------ TASK DATA
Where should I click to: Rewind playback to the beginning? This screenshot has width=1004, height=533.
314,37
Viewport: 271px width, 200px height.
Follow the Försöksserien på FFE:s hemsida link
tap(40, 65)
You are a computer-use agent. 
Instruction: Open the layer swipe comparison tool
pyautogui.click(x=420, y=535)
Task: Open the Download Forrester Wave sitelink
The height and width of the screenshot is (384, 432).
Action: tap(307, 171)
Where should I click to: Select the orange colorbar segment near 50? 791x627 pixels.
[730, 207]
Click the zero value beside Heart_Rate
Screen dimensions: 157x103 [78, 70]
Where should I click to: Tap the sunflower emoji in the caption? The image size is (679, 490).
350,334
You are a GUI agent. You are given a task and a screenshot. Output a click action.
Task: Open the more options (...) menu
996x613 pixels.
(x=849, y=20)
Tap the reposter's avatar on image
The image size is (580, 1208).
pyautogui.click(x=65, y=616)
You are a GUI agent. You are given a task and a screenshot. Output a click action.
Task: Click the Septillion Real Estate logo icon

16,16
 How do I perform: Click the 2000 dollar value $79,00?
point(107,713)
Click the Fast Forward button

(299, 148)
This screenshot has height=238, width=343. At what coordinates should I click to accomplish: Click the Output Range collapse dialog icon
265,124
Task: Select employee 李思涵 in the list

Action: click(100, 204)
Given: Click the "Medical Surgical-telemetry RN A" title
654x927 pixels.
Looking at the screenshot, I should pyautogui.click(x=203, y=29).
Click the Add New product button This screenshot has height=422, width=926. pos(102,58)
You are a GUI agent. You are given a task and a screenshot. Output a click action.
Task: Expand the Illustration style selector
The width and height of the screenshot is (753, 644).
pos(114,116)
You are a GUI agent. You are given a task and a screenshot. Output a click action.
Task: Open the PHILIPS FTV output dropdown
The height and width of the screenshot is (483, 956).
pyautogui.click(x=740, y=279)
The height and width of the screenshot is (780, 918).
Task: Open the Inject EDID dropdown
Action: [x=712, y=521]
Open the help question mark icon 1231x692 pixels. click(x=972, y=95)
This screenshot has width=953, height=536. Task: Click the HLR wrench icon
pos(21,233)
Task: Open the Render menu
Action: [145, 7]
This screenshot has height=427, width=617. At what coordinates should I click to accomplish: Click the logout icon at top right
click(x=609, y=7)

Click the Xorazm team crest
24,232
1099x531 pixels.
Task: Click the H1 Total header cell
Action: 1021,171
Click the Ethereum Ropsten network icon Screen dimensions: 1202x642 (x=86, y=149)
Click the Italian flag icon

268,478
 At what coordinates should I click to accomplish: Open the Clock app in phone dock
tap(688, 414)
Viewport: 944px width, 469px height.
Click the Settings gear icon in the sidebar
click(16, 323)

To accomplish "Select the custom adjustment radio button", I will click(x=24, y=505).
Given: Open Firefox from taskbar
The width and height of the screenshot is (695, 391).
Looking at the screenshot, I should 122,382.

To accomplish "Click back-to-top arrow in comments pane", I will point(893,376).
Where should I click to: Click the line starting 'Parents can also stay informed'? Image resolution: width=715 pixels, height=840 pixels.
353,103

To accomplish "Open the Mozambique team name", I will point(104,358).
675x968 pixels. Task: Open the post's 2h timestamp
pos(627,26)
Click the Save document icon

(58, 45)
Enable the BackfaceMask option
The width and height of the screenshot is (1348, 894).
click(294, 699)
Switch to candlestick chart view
------------
AIM >> Present the lines above as a numbered list, leaving out the blank ones.

OUTPUT BELOW >>
1. Where should I click to: Rewind playback to the beginning? This screenshot has width=1004, height=533.
2. 314,37
3. Viewport: 271px width, 200px height.
4. Follow the Försöksserien på FFE:s hemsida link
5. tap(40, 65)
6. You are a computer-use agent. 
7. Instruction: Open the layer swipe comparison tool
8. pyautogui.click(x=420, y=535)
9. Task: Open the Download Forrester Wave sitelink
10. The height and width of the screenshot is (384, 432).
11. Action: tap(307, 171)
12. Where should I click to: Select the orange colorbar segment near 50? 791x627 pixels.
13. [730, 207]
14. Click the zero value beside Heart_Rate
15. Screen dimensions: 157x103 [78, 70]
16. Where should I click to: Tap the sunflower emoji in the caption? The image size is (679, 490).
17. 350,334
18. You are a GUI agent. You are given a task and a screenshot. Output a click action.
19. Task: Open the more options (...) menu
20. 996x613 pixels.
21. (x=849, y=20)
22. Tap the reposter's avatar on image
23. The image size is (580, 1208).
24. pyautogui.click(x=65, y=616)
25. You are a GUI agent. You are given a task and a screenshot. Output a click action.
26. Task: Click the Septillion Real Estate logo icon
27. 16,16
28.  How do I perform: Click the 2000 dollar value $79,00?
29. point(107,713)
30. Click the Fast Forward button
31. (299, 148)
32. This screenshot has height=238, width=343. At what coordinates should I click to accomplish: Click the Output Range collapse dialog icon
33. 265,124
34. Task: Select employee 李思涵 in the list
35. Action: click(100, 204)
36. Given: Click the "Medical Surgical-telemetry RN A" title
37. 654x927 pixels.
38. Looking at the screenshot, I should pyautogui.click(x=203, y=29).
39. Click the Add New product button This screenshot has height=422, width=926. pos(102,58)
40. You are a GUI agent. You are given a task and a screenshot. Output a click action.
41. Task: Expand the Illustration style selector
42. The width and height of the screenshot is (753, 644).
43. pos(114,116)
44. You are a GUI agent. You are given a task and a screenshot. Output a click action.
45. Task: Open the PHILIPS FTV output dropdown
46. The height and width of the screenshot is (483, 956).
47. pyautogui.click(x=740, y=279)
48. The height and width of the screenshot is (780, 918).
49. Task: Open the Inject EDID dropdown
50. Action: [x=712, y=521]
51. Open the help question mark icon 1231x692 pixels. click(x=972, y=95)
52. This screenshot has width=953, height=536. Task: Click the HLR wrench icon
53. pos(21,233)
54. Task: Open the Render menu
55. Action: [145, 7]
56. This screenshot has height=427, width=617. At what coordinates should I click to accomplish: Click the logout icon at top right
57. click(x=609, y=7)
58. Click the Xorazm team crest
59. 24,232
60. 1099x531 pixels.
61. Task: Click the H1 Total header cell
62. Action: 1021,171
63. Click the Ethereum Ropsten network icon Screen dimensions: 1202x642 (x=86, y=149)
64. Click the Italian flag icon
65. 268,478
66.  At what coordinates should I click to accomplish: Open the Clock app in phone dock
67. tap(688, 414)
68. Viewport: 944px width, 469px height.
69. Click the Settings gear icon in the sidebar
70. click(16, 323)
71. To accomplish "Select the custom adjustment radio button", I will click(x=24, y=505).
72. Given: Open Firefox from taskbar
73. The width and height of the screenshot is (695, 391).
74. Looking at the screenshot, I should 122,382.
75. To accomplish "Click back-to-top arrow in comments pane", I will point(893,376).
76. Where should I click to: Click the line starting 'Parents can also stay informed'? Image resolution: width=715 pixels, height=840 pixels.
77. 353,103
78. To accomplish "Open the Mozambique team name", I will point(104,358).
79. 675x968 pixels. Task: Open the post's 2h timestamp
80. pos(627,26)
81. Click the Save document icon
82. (58, 45)
83. Enable the BackfaceMask option
84. The width and height of the screenshot is (1348, 894).
85. click(294, 699)
86. Switch to candlestick chart view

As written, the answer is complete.